> ASSIGNED TASK
Please reproduce every record, keeping each one exactly as written.

################

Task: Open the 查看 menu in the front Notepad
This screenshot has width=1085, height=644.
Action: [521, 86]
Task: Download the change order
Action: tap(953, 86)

################

> SOLUTION TO THE PROBLEM
Task: Open the 查看 menu in the front Notepad
This screenshot has width=1085, height=644.
Action: [521, 86]
Task: Download the change order
Action: tap(953, 86)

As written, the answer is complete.